Exercise
The full listing should be transcribed verbatim.

──────────

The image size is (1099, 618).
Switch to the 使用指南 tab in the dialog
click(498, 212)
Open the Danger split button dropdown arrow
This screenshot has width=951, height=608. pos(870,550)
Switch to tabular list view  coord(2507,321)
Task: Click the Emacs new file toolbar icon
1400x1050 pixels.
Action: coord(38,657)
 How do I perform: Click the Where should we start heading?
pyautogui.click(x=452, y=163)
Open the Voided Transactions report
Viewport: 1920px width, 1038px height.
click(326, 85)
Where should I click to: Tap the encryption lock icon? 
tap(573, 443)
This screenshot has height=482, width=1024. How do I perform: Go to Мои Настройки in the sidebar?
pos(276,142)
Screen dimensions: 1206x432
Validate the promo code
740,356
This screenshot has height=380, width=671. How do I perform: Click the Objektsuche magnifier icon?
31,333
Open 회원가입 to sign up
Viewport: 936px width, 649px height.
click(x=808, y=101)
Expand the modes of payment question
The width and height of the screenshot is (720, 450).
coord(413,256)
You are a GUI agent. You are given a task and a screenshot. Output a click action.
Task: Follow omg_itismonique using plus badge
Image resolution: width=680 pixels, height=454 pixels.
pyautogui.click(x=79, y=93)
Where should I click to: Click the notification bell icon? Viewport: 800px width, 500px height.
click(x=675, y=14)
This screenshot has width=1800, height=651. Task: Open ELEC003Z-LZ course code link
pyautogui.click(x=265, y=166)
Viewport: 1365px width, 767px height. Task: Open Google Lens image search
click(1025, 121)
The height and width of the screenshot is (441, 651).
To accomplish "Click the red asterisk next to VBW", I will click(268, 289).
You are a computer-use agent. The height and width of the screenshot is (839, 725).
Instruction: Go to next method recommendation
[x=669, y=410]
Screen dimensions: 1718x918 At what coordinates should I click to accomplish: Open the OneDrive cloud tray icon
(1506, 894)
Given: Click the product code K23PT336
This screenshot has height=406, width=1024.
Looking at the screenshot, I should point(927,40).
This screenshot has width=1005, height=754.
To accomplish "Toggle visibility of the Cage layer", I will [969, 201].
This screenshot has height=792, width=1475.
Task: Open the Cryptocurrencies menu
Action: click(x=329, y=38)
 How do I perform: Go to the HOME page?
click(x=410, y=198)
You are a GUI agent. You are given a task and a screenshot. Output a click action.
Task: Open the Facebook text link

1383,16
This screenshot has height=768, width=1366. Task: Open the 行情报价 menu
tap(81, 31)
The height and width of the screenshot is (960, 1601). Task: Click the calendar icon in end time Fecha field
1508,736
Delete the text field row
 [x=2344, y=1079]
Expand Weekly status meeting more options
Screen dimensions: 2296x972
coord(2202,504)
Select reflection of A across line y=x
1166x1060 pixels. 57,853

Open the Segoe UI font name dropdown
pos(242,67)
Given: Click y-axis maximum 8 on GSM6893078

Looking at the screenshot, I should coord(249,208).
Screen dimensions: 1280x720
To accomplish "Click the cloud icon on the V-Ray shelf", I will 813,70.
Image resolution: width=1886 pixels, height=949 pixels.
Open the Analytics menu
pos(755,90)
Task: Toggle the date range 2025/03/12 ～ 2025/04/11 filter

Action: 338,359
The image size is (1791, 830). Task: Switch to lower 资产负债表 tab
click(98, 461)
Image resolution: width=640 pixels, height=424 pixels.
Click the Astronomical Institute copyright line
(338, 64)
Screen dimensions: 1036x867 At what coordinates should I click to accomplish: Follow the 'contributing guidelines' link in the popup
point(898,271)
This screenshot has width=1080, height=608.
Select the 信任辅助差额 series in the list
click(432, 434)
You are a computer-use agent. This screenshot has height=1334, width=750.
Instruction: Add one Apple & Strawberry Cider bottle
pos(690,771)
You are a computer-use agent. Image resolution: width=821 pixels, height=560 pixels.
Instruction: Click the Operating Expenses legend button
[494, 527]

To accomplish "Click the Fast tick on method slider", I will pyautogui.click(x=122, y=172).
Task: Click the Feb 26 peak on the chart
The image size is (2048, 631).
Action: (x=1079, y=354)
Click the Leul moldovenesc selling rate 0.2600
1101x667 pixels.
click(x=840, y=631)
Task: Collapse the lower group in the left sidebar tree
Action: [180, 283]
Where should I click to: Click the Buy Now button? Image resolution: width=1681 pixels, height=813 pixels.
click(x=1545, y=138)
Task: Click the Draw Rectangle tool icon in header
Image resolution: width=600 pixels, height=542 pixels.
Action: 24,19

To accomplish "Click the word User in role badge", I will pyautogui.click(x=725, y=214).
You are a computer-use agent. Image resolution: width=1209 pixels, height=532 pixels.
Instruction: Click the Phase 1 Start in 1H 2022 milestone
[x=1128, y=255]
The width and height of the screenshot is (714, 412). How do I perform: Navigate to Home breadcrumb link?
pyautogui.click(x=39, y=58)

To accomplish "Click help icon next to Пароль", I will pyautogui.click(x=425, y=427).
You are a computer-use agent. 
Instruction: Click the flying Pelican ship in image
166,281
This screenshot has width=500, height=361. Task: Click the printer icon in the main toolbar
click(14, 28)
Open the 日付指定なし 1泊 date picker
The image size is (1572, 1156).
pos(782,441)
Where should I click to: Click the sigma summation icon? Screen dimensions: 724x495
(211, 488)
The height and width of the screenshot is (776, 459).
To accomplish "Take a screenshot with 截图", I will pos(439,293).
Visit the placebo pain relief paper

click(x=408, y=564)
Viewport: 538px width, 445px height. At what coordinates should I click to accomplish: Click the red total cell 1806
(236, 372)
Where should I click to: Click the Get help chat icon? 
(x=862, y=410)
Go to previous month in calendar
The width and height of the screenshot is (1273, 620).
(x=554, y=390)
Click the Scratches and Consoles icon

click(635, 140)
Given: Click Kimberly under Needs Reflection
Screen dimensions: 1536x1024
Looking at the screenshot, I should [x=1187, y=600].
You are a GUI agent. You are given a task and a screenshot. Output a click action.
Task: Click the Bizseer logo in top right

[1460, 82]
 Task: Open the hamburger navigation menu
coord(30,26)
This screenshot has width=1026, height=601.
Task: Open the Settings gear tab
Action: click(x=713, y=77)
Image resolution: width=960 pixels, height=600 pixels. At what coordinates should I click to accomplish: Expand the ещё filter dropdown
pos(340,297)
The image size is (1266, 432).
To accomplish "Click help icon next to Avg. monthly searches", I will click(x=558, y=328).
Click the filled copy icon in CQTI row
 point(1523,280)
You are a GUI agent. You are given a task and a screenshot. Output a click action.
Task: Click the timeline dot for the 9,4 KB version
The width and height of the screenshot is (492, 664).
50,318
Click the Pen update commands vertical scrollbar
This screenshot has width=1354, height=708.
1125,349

──────────

Answer to this problem
The image size is (1099, 618).
Switch to the 使用指南 tab in the dialog
click(498, 212)
Open the Danger split button dropdown arrow
This screenshot has width=951, height=608. pos(870,550)
Switch to tabular list view  coord(2507,321)
Task: Click the Emacs new file toolbar icon
1400x1050 pixels.
Action: coord(38,657)
 How do I perform: Click the Where should we start heading?
pyautogui.click(x=452, y=163)
Open the Voided Transactions report
Viewport: 1920px width, 1038px height.
click(326, 85)
Where should I click to: Tap the encryption lock icon? 
tap(573, 443)
This screenshot has height=482, width=1024. How do I perform: Go to Мои Настройки in the sidebar?
pos(276,142)
Screen dimensions: 1206x432
Validate the promo code
740,356
This screenshot has height=380, width=671. How do I perform: Click the Objektsuche magnifier icon?
31,333
Open 회원가입 to sign up
Viewport: 936px width, 649px height.
click(x=808, y=101)
Expand the modes of payment question
The width and height of the screenshot is (720, 450).
coord(413,256)
You are a GUI agent. You are given a task and a screenshot. Output a click action.
Task: Follow omg_itismonique using plus badge
Image resolution: width=680 pixels, height=454 pixels.
pyautogui.click(x=79, y=93)
Where should I click to: Click the notification bell icon? Viewport: 800px width, 500px height.
click(x=675, y=14)
This screenshot has width=1800, height=651. Task: Open ELEC003Z-LZ course code link
pyautogui.click(x=265, y=166)
Viewport: 1365px width, 767px height. Task: Open Google Lens image search
click(1025, 121)
The height and width of the screenshot is (441, 651).
To accomplish "Click the red asterisk next to VBW", I will click(268, 289).
You are a computer-use agent. The height and width of the screenshot is (839, 725).
Instruction: Go to next method recommendation
[x=669, y=410]
Screen dimensions: 1718x918 At what coordinates should I click to accomplish: Open the OneDrive cloud tray icon
(1506, 894)
Given: Click the product code K23PT336
This screenshot has height=406, width=1024.
Looking at the screenshot, I should point(927,40).
This screenshot has width=1005, height=754.
To accomplish "Toggle visibility of the Cage layer", I will [969, 201].
This screenshot has height=792, width=1475.
Task: Open the Cryptocurrencies menu
Action: click(x=329, y=38)
 How do I perform: Go to the HOME page?
click(x=410, y=198)
You are a GUI agent. You are given a task and a screenshot. Output a click action.
Task: Open the Facebook text link

1383,16
This screenshot has height=768, width=1366. Task: Open the 行情报价 menu
tap(81, 31)
The height and width of the screenshot is (960, 1601). Task: Click the calendar icon in end time Fecha field
1508,736
Delete the text field row
 [x=2344, y=1079]
Expand Weekly status meeting more options
Screen dimensions: 2296x972
coord(2202,504)
Select reflection of A across line y=x
1166x1060 pixels. 57,853

Open the Segoe UI font name dropdown
pos(242,67)
Given: Click y-axis maximum 8 on GSM6893078

Looking at the screenshot, I should coord(249,208).
Screen dimensions: 1280x720
To accomplish "Click the cloud icon on the V-Ray shelf", I will 813,70.
Image resolution: width=1886 pixels, height=949 pixels.
Open the Analytics menu
pos(755,90)
Task: Toggle the date range 2025/03/12 ～ 2025/04/11 filter

Action: 338,359
The image size is (1791, 830). Task: Switch to lower 资产负债表 tab
click(98, 461)
Image resolution: width=640 pixels, height=424 pixels.
Click the Astronomical Institute copyright line
(338, 64)
Screen dimensions: 1036x867 At what coordinates should I click to accomplish: Follow the 'contributing guidelines' link in the popup
point(898,271)
This screenshot has width=1080, height=608.
Select the 信任辅助差额 series in the list
click(432, 434)
You are a computer-use agent. This screenshot has height=1334, width=750.
Instruction: Add one Apple & Strawberry Cider bottle
pos(690,771)
You are a computer-use agent. Image resolution: width=821 pixels, height=560 pixels.
Instruction: Click the Operating Expenses legend button
[494, 527]

To accomplish "Click the Fast tick on method slider", I will pyautogui.click(x=122, y=172).
Task: Click the Feb 26 peak on the chart
The image size is (2048, 631).
Action: (x=1079, y=354)
Click the Leul moldovenesc selling rate 0.2600
1101x667 pixels.
click(x=840, y=631)
Task: Collapse the lower group in the left sidebar tree
Action: [180, 283]
Where should I click to: Click the Buy Now button? Image resolution: width=1681 pixels, height=813 pixels.
click(x=1545, y=138)
Task: Click the Draw Rectangle tool icon in header
Image resolution: width=600 pixels, height=542 pixels.
Action: 24,19

To accomplish "Click the word User in role badge", I will pyautogui.click(x=725, y=214).
You are a computer-use agent. Image resolution: width=1209 pixels, height=532 pixels.
Instruction: Click the Phase 1 Start in 1H 2022 milestone
[x=1128, y=255]
The width and height of the screenshot is (714, 412). How do I perform: Navigate to Home breadcrumb link?
pyautogui.click(x=39, y=58)

To accomplish "Click help icon next to Пароль", I will pyautogui.click(x=425, y=427).
You are a computer-use agent. 
Instruction: Click the flying Pelican ship in image
166,281
This screenshot has width=500, height=361. Task: Click the printer icon in the main toolbar
click(14, 28)
Open the 日付指定なし 1泊 date picker
The image size is (1572, 1156).
pos(782,441)
Where should I click to: Click the sigma summation icon? Screen dimensions: 724x495
(211, 488)
The height and width of the screenshot is (776, 459).
To accomplish "Take a screenshot with 截图", I will pos(439,293).
Visit the placebo pain relief paper

click(x=408, y=564)
Viewport: 538px width, 445px height. At what coordinates should I click to accomplish: Click the red total cell 1806
(236, 372)
Where should I click to: Click the Get help chat icon? 
(x=862, y=410)
Go to previous month in calendar
The width and height of the screenshot is (1273, 620).
(x=554, y=390)
Click the Scratches and Consoles icon

click(635, 140)
Given: Click Kimberly under Needs Reflection
Screen dimensions: 1536x1024
Looking at the screenshot, I should [x=1187, y=600].
You are a GUI agent. You are given a task and a screenshot. Output a click action.
Task: Click the Bizseer logo in top right

[1460, 82]
 Task: Open the hamburger navigation menu
coord(30,26)
This screenshot has width=1026, height=601.
Task: Open the Settings gear tab
Action: click(x=713, y=77)
Image resolution: width=960 pixels, height=600 pixels. At what coordinates should I click to accomplish: Expand the ещё filter dropdown
pos(340,297)
The image size is (1266, 432).
To accomplish "Click help icon next to Avg. monthly searches", I will click(x=558, y=328).
Click the filled copy icon in CQTI row
 point(1523,280)
You are a GUI agent. You are given a task and a screenshot. Output a click action.
Task: Click the timeline dot for the 9,4 KB version
The width and height of the screenshot is (492, 664).
50,318
Click the Pen update commands vertical scrollbar
This screenshot has width=1354, height=708.
1125,349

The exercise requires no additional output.